We saw an example of that recently, when the Dodgers placed Carlos Monasterios on the disabled list.
Los Angeles had claimed the pitcher from the Phillies in the Rule 5 draft, meaning that if he didn’t stay on the big league roster all season, they had to return him to Philadelphia. Monasterios, however—who lasted all of six and two-thirds innings over his previous two starts combined, giving up 10 runs in the process—was making that proposal difficult.
To judge by appearances, Los Angeles didn’t want him pitching in the major leagues, but didn’t have the leeway to send him to the minors. The solution: DL. The cause: a blister and a split nail on his pitching hand.
Such a move, should it be bogus, would be illegal. According to the Los Angeles Times, it was questionable:
How’s the blister?
“It doesn’t affect me,” Monasterios said.
What about the nail?
“There’s nothing wrong with the nail,” he said.
It’s not the first time this sort of maneuvering has happened this season.

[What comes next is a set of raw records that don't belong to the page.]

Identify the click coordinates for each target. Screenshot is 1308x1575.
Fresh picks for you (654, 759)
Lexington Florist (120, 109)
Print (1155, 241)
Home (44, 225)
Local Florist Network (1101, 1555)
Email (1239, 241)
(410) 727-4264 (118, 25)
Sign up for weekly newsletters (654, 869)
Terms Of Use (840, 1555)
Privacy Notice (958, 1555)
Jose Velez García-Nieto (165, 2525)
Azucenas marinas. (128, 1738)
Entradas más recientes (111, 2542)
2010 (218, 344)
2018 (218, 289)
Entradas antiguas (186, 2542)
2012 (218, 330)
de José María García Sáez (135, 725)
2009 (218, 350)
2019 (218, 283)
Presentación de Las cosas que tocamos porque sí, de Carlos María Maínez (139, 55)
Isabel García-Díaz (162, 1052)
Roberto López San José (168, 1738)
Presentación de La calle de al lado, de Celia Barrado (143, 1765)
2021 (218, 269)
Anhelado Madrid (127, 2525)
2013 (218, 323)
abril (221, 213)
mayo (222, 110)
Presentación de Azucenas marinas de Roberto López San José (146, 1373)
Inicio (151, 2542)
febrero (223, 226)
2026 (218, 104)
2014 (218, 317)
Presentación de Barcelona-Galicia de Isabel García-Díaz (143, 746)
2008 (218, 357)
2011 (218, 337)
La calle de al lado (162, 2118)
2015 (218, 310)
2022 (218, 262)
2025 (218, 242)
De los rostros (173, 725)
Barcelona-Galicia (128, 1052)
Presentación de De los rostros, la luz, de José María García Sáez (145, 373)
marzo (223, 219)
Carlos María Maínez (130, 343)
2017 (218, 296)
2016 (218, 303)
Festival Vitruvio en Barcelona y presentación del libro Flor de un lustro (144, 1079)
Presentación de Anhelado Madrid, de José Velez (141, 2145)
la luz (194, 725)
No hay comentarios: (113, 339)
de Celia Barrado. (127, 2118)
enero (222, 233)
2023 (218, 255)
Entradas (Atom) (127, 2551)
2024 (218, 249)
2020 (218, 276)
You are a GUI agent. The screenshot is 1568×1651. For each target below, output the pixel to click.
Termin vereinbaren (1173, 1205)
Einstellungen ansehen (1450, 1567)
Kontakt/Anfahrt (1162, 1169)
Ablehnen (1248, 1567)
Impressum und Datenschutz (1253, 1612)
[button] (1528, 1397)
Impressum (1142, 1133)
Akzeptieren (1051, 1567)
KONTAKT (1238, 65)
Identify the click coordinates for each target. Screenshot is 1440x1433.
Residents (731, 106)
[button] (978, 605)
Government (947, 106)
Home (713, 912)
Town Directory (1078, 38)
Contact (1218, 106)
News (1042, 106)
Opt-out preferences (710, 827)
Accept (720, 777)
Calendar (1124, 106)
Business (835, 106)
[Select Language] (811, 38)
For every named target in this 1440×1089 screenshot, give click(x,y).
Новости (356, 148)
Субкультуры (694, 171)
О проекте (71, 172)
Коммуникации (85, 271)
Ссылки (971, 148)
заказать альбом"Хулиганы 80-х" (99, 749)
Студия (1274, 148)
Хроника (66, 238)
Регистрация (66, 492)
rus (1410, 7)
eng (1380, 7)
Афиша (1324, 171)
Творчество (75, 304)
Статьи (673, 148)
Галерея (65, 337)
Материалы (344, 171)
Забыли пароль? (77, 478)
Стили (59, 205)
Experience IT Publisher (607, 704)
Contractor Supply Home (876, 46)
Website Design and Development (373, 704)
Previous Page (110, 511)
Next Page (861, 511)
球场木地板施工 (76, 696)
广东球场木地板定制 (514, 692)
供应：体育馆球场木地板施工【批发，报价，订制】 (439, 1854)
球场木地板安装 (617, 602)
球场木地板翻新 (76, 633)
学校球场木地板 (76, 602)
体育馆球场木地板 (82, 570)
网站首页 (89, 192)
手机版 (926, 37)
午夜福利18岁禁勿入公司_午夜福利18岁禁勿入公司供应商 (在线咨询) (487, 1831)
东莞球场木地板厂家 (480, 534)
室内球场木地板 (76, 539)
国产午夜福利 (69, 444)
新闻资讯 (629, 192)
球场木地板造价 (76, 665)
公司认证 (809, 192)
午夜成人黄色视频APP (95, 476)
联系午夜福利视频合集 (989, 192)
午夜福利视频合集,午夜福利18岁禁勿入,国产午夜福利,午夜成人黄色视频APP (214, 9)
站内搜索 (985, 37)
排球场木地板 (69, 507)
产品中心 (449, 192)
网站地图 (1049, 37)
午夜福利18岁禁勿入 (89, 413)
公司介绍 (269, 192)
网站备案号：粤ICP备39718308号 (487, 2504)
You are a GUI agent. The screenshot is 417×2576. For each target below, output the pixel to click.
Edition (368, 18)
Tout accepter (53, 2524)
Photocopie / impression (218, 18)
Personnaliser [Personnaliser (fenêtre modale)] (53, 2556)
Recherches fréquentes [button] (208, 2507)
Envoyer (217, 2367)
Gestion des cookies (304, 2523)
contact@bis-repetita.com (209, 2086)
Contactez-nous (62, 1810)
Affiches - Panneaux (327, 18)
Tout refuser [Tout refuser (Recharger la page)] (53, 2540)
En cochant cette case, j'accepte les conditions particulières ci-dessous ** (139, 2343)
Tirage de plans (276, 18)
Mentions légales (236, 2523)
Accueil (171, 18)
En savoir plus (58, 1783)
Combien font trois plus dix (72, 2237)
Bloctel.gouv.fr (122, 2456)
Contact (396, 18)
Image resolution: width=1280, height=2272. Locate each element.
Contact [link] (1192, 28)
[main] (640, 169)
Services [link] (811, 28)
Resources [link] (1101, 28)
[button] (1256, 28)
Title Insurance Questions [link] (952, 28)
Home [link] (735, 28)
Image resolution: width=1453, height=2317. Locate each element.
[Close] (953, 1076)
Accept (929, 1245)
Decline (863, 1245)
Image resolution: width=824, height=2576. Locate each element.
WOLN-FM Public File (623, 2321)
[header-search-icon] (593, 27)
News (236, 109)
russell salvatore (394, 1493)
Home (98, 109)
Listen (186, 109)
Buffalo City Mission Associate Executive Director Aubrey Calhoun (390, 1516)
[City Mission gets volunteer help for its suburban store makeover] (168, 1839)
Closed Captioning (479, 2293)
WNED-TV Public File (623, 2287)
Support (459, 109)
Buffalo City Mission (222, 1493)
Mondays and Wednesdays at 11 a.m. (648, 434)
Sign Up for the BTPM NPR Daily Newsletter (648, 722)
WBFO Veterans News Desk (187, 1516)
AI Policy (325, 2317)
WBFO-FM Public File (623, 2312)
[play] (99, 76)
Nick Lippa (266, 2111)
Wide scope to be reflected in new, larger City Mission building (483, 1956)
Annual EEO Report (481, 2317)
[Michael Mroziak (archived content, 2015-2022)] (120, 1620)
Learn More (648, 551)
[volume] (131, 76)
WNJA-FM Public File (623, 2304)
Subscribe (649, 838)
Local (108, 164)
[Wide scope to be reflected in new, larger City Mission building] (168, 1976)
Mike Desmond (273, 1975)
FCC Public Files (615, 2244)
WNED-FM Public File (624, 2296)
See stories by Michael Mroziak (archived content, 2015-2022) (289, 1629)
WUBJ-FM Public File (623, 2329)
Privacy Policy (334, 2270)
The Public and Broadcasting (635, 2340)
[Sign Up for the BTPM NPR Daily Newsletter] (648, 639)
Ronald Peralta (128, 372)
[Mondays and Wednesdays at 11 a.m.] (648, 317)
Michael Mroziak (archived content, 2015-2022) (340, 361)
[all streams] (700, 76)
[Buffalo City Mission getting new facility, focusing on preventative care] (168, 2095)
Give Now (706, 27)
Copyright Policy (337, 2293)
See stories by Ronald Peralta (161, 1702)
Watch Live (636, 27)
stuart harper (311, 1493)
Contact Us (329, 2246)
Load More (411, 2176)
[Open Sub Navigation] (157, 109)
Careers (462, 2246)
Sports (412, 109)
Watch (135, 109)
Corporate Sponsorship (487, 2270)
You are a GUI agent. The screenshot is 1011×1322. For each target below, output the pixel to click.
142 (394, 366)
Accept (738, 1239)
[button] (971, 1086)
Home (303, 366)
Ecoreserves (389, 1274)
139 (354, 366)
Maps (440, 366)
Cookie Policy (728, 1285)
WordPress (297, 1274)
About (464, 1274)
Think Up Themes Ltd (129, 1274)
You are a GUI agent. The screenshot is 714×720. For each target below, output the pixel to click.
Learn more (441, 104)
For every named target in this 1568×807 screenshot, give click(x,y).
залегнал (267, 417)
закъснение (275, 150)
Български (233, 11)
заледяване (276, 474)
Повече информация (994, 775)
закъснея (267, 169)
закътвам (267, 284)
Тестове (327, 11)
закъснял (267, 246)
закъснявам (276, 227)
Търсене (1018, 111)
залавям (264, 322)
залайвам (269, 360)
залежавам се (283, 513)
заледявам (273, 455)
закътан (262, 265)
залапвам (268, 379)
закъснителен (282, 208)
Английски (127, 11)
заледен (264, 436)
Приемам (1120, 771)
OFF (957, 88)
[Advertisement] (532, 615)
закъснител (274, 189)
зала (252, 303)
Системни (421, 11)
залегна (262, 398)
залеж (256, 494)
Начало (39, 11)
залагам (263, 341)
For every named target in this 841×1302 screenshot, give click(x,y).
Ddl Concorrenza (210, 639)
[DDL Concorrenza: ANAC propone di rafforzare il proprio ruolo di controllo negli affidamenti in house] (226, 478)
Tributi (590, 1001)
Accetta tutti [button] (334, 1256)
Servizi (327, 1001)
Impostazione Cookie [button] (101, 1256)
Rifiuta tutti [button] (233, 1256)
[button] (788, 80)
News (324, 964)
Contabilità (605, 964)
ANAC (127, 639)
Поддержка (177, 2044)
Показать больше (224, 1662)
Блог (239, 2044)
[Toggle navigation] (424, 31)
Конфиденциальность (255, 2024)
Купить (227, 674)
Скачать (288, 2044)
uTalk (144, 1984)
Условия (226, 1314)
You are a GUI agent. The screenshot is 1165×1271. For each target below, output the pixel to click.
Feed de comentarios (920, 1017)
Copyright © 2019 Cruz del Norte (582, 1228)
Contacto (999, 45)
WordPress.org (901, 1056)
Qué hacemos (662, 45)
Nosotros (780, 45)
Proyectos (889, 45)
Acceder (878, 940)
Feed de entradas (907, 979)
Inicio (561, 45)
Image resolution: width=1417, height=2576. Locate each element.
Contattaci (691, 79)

The Mets used the disabled list in a similar fashion, but for far different reasons.
When New York placed Oliver Perez on the DL, they claimed it was due to patella tendinitis. To many outsiders, however, it was because Perez was pitching too putridly to risk using. (The team would perhaps have a need in “extra innings or something like that,” said manager Jerry Manuel in the New York Post at the time, “but it’s going to be tough to find spots for him.”)
Perez had contract leeway to refuse a minor-league assignment. The Mets were unwilling to eat the $20 million they owe him over the next three years. (Said an unnamed Mets player in the Post: “At some point you have to cut bait. You owe him a lot of money, but for what?”)
So they did the next best thing—they stashed him on the DL (and not for the first time), or at least it appears that way. As with the Monasterios situation, this would be illegal were it true.
The commissioner’s office stepped in to review the situation, and Perez ultimately decided to accept a stint in the minors, albeit as a rehab assignment rather than as a demotion.
Sound shady? Of course it does. Just like the pitcher who denies intent after hitting a batter, the teams in question paint themselves as virtuous and true—at least according to their own PR.
Take Dodgers manager Joe Torre, who defended the Monasterios move. “Is it there or is it not?” he asked in the Times. “It’s not like I’m making up something. It’s there.”